Yes, Mastra is completely free and open source under the MIT license. There are no usage limits, licensing fees, or hidden charges. You only pay for the LLM APIs you call (OpenAI, Anthropic, etc.) and any external services your agents interact with.
What AI models does Mastra support?
Mastra is model-agnostic and supports any LLM via API. It has built-in integrations for OpenAI, Anthropic, and other popular providers. You can also bring custom model endpoints or self-hosted LLMs by implementing the provider interface.
Can I use Mastra with existing Node.js apps (Next.js, Express, etc.)?
Yes, Mastra integrates cleanly with any Node.js framework. You can add it to Next.js API routes, Express servers, or standalone scripts. The framework is designed to be modular—use only the components you need without forcing a specific architecture.

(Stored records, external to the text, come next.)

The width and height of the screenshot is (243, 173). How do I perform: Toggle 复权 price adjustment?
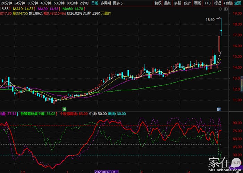pos(158,3)
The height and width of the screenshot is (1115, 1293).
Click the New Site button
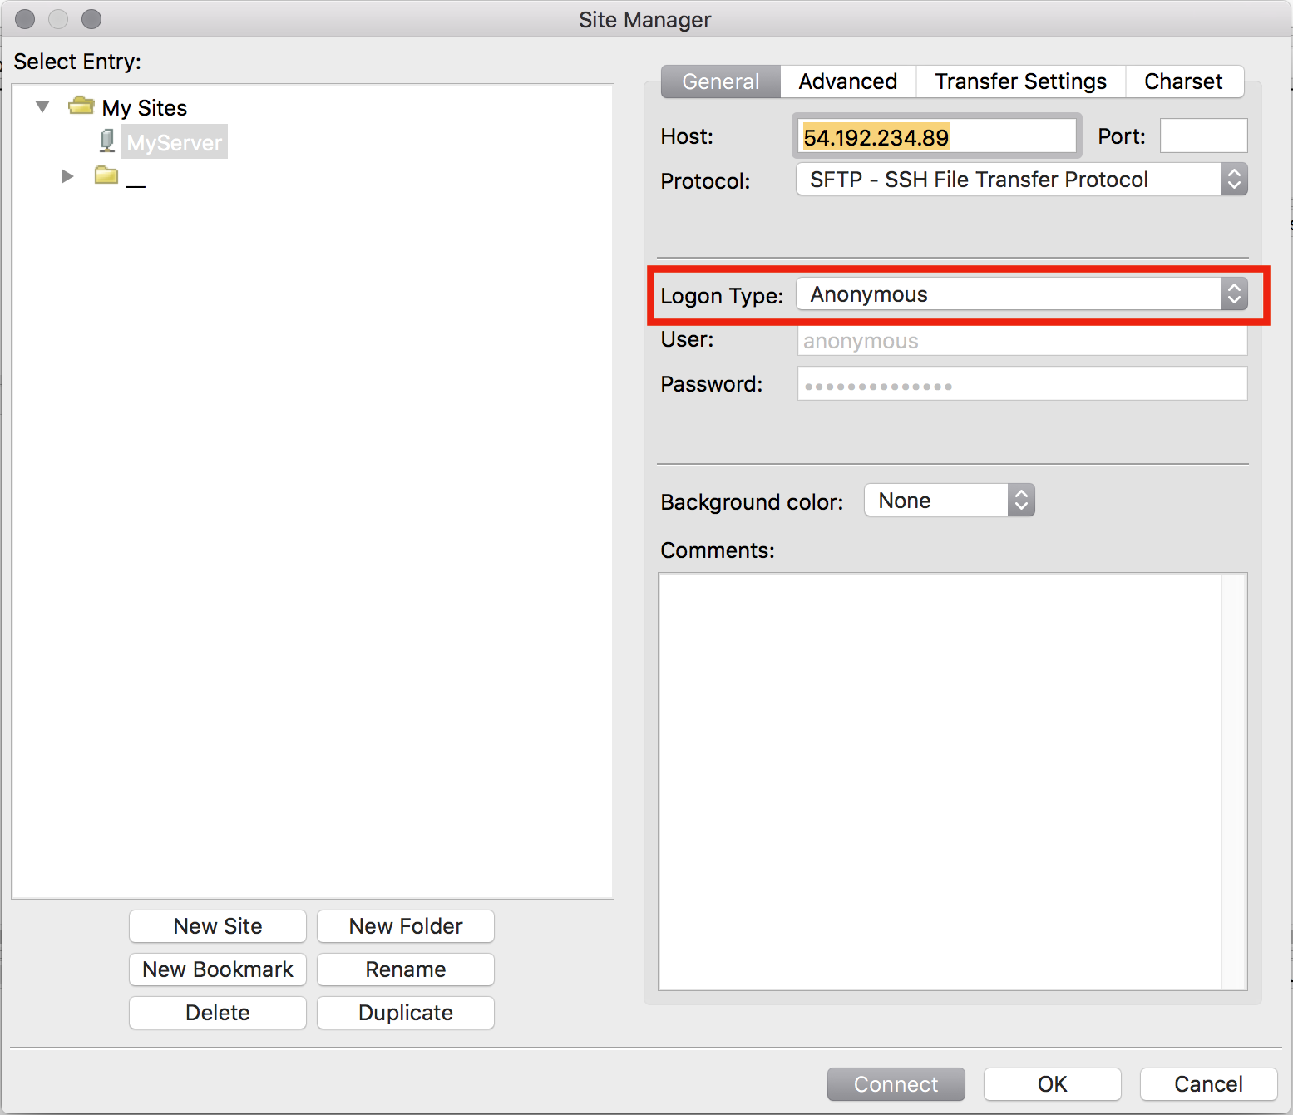tap(217, 925)
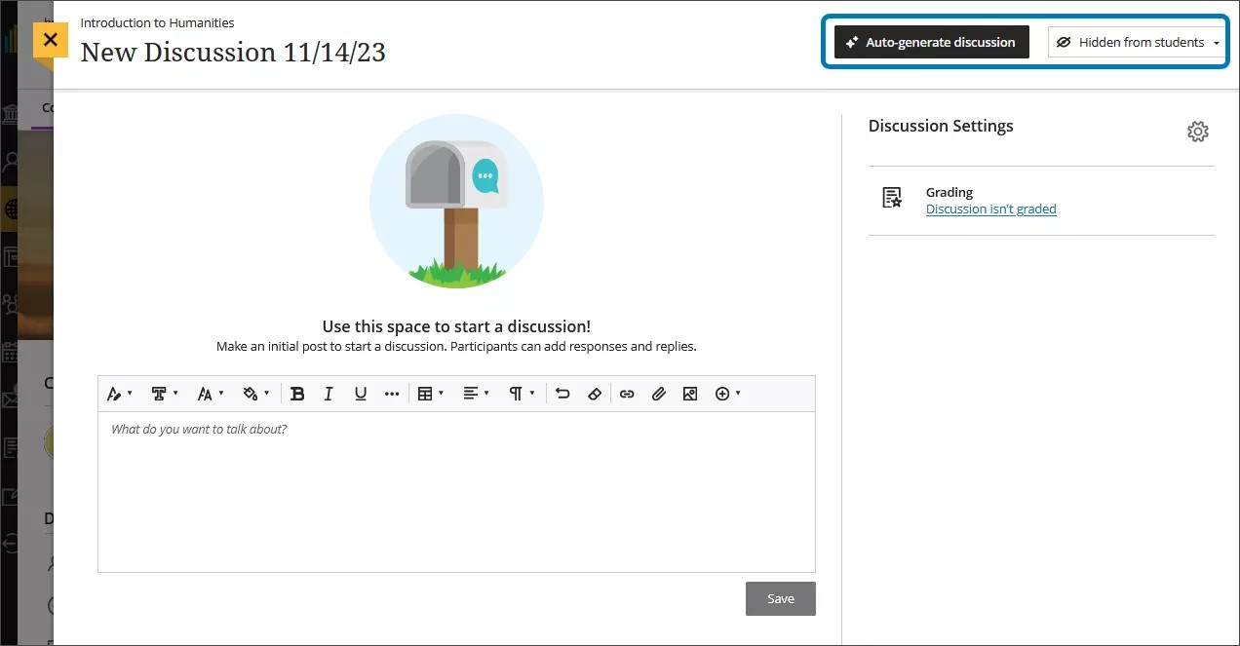Toggle bold formatting in the editor

pyautogui.click(x=297, y=393)
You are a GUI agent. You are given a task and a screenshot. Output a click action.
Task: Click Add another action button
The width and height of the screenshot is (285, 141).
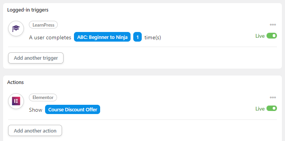[35, 131]
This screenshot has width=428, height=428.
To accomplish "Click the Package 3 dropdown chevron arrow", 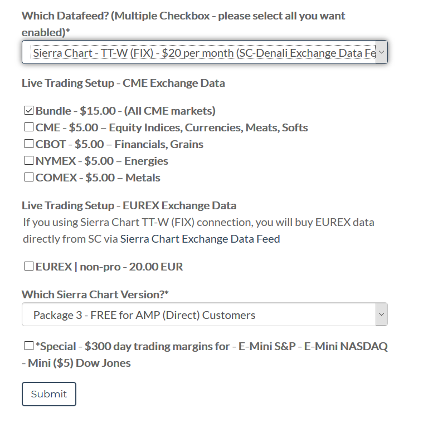I will (x=381, y=315).
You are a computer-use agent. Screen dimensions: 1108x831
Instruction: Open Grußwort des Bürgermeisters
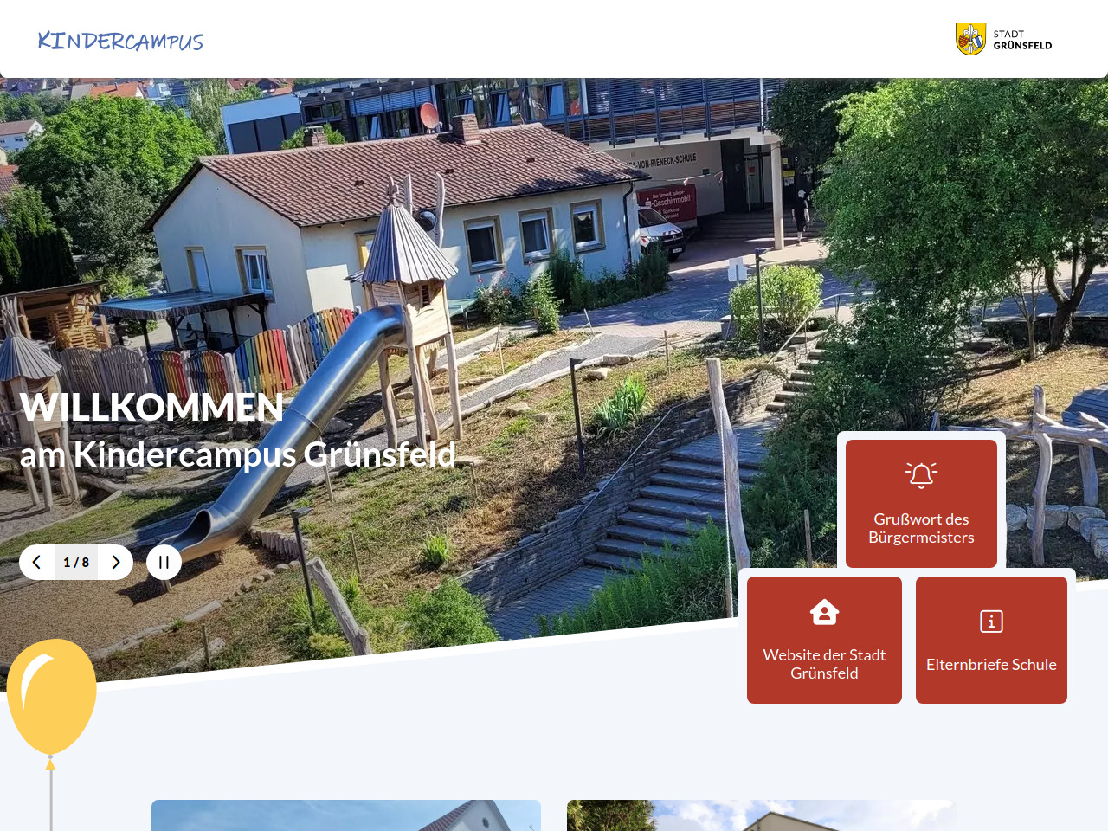(921, 504)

How does Mastra compare to LangChain or other agent frameworks?
Mastra is TypeScript-native with first-class voice support, built-in evals, and workflow orchestration—it's optimized for teams shipping production agents quickly. LangChain is more general-purpose and language-agnostic but requires more setup for agents. LlamaIndex focuses on retrieval; AutoGPT is experimental. Choose based on your team's language preference and feature priorities.
Do I need a database to use Mastra?
No, Mastra works with in-memory storage out of the box for prototyping. For production, you can connect external databases (PostgreSQL, Redis, MongoDB) for persistent memory and state management, but it's optional depending on your use case.